Doch sein Gegenüber zeigt sich unbeeindruckt. „Nana, such die Schuld nicht bei deinen Kameraden. Du bist der Torwart. Das heißt, wenn ein Ball an dir vorbeifliegt, dann hast du ihn nicht gehalten, oder?“
„Der zweite war unhaltbar.“ protestiert Viktor.
„Für dich.“ widerspricht sein Vater, „Wäre er auch für andere Torwarte unhaltbar gewesen?“
Sein Sohn öffnet den Mund um etwas zu entgegnen, überlegt es sich aber anders und schließt ihn wieder. „Vielleicht, vielleicht auch nicht“ murmelt er in sich hinein.

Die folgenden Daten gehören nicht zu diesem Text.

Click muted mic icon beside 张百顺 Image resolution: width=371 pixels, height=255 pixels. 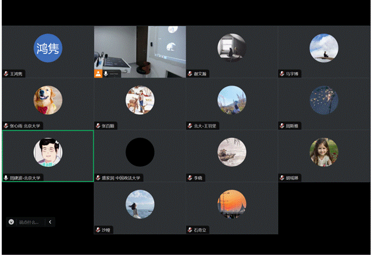coord(98,126)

„Und bei dir Schatz? Läuft es gut mit dem Üben für den Wettbewerb?“ lenkt ihre Mutter das Thema auf ihre Tochter. „Ist Herr Ando zufrieden?“
Conny kneift kurz die Lippen zusammen, doch dann lächelt sie wieder. „Herr Ando ist nie zufrieden, Mama. Es sind noch drei Wochen bis zum Wettbewerb. Bis dahin werde ich das Stück im Schlaf können.“
„Schön, schön.“ murmelt ihr Vater, „Du weißt, wir sind sehr stolz, dass du dieses Jahr die Nanyo-Schule beim distriktsübergreifenden Musikwettbewerb der Nachwuchstalente repräsentieren darfst. Lass deine Übungsstunden bitte nicht schleifen.“
Conny umgreift ihre Stäbchen fester. „Natürlich nicht.“ sagt sie, den Blick fest auf ihren Reis geheftet.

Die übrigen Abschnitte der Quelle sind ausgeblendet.